Впрочем, в этом политолог проблемы не видит: «Если есть политическая воля, будет создана законодательная база». Помимо того, напоминает Евгений Прейгерман, в Беларуси существует и собственное частное охранное предприятие, которому указом Лукашенко разрешено иметь огнестрельное оружие.

— Но совершенно очевидно, что в Беларуси ни в законодательном, ни в политическом поле у Пригожина и близко не будет тех возможностей, которые были в России, — добавляет эксперт. — Никто не будет создавать здесь условия, при которых потенциально в будущем может появиться серьезная политическая сила с оружием. А законодательно оформить ЧВК «Вагнера» так, как Минск посчитает приемлемым, проблем не составит.

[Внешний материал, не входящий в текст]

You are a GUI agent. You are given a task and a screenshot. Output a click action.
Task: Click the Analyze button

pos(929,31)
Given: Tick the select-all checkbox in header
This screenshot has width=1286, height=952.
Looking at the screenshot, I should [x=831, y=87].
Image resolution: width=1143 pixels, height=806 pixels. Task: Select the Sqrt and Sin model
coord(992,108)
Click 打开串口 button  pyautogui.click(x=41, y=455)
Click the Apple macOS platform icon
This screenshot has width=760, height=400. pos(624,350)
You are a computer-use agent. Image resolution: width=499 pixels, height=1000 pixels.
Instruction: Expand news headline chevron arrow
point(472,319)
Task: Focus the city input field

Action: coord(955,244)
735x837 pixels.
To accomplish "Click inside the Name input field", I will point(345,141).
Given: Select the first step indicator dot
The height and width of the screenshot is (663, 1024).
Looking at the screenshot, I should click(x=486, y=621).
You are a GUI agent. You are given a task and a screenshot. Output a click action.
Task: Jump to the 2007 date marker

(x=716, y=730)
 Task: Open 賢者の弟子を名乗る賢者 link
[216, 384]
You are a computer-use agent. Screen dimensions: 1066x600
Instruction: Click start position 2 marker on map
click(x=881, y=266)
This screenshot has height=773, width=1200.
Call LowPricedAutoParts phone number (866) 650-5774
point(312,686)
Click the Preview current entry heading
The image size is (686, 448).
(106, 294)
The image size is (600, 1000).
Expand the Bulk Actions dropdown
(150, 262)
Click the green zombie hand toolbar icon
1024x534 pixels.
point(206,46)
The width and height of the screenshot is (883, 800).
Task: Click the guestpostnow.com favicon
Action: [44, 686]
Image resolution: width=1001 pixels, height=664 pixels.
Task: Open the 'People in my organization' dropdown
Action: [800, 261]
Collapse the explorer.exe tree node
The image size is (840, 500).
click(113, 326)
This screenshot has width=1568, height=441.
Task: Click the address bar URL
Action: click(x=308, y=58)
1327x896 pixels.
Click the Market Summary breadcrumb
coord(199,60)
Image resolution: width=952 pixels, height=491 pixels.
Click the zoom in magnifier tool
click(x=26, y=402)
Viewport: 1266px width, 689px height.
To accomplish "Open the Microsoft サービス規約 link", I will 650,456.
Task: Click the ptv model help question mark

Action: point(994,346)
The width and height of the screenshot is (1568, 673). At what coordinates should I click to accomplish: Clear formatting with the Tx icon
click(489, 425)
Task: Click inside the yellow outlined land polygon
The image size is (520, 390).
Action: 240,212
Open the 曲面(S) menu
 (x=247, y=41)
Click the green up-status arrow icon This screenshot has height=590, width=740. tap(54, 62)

— В целом, Пригожин и его наемники, которых «уходят в Беларусь», выглядят довольно сомнительным подарком: непонятно, открываются ли для властей экономические перспективы на рынке Африки или скорее усиливаются внешнеполитические риски.

По вашему мнению, во всем этой ситуации больше плюсов или минусов для Беларуси?

— Сложно ответить на этот вопрос, пока мы не будем понимать, как произойдет это обустройство. Скорее всего, будет обеспечен какой-то легальный статус, но областью действий, вероятно, будет Африка.

Это, наверное, действительно может повысить возможности Минска играть на африканском поле — в последний год это большая тема, Лукашенко всех призывает «осваивать Африку», и здесь может быть дополнительный инструмент для освоения, какие-то бонусы. Но и переоценивать эти возможные бонусы не стоит: даже если Минск даст ЧВК «Вагнера» какой-то юридический статус, это автоматически не вознесет роль Беларуси на африканском континенте или где-то еще.

Что касается рисков — во внутриполитическом поле, как я уже сказал, никто не даст «Вагнеру» превратиться в риск.

С точки зрения восприятия соседями — безусловно, есть некая напряженность, но я не думаю, что это переплюнет иные, куда более серьезные проблемы, связанные и с войной, и с двусторонними отношениями.

Если будут найдены пути хотя бы деэскалации по тем направлениям, то и «вагнеровская» тема, думаю, большой дополнительной проблемы не создаст.